The state will incur an additional, unexpected cost associated with the center if EnviroServe wins the dispute. The other unexpected cost is associated with containment at the rifle range, where errant shots or ricochets could endanger a police driver-training track nearby and buildings and people within a half-mile at Springfield Hospital Center. Sam Ecker, the contractor's project manager, and several state law enforcement officials say they questioned the design as early as November 1999 to no avail.

The rifle range has been closed while state officials decide what to do. It and the four pistol ranges were to have opened nine months ago. Though the pistol ranges will open for training in two weeks, according to state officials, why they didn't open sooner is a big part of the dispute between EnviroServe and the state.

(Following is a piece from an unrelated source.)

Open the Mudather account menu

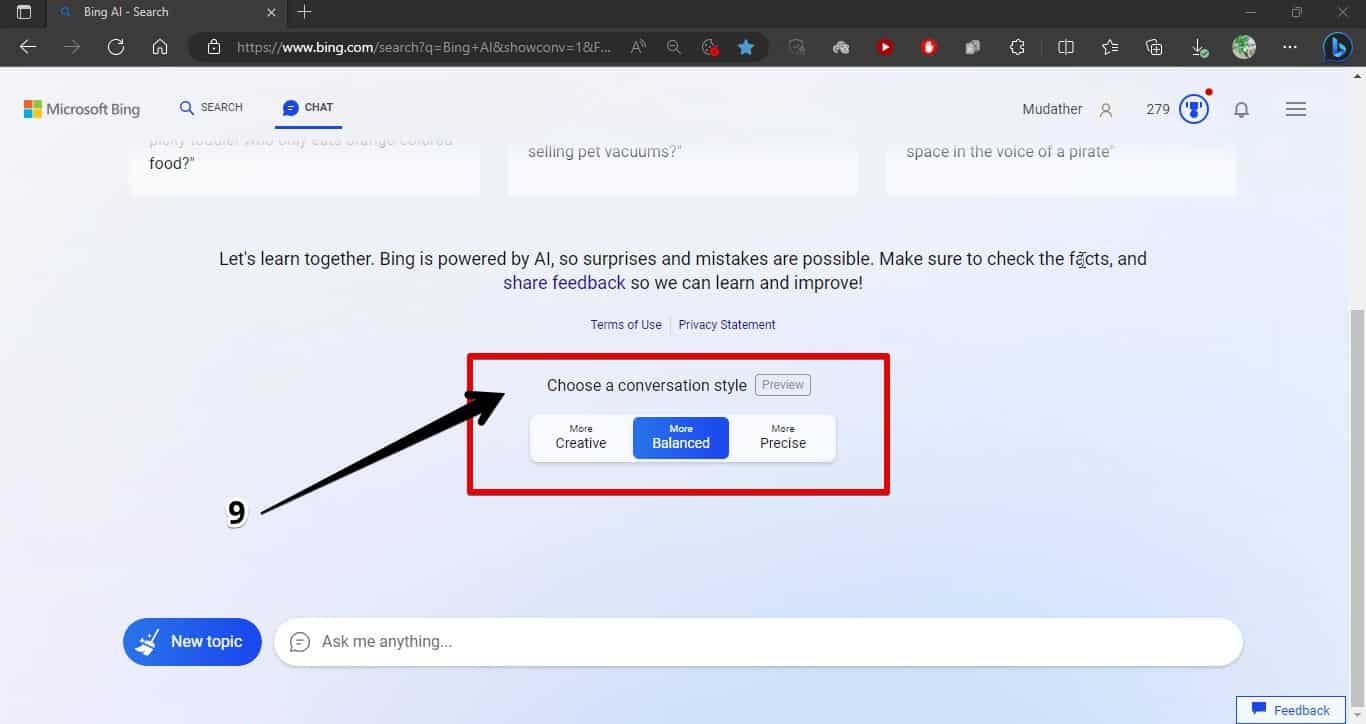tap(1066, 109)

EnviroServe, the lowest bidder among six Maryland contractors, signed a construction bid Aug. 18, 1998, but Ecker said two months were lost because the DGS did not grant a "notice to proceed" until Nov. 16, 1998, and then ordered changes in grading and site preparation.

EnviroServe contends that more serious problems surfaced when steel trusses would not support the weight of overhead baffles at the pistol ranges, though they had been built to specifications of the DGS. Baffles are steel plates covered in a fabric that absorbs a bullet's impact.

As a result, Ecker said, thousands of pieces of additional steel bracing had to be cut and welded to the trusses, causing a six-month delay in their installation.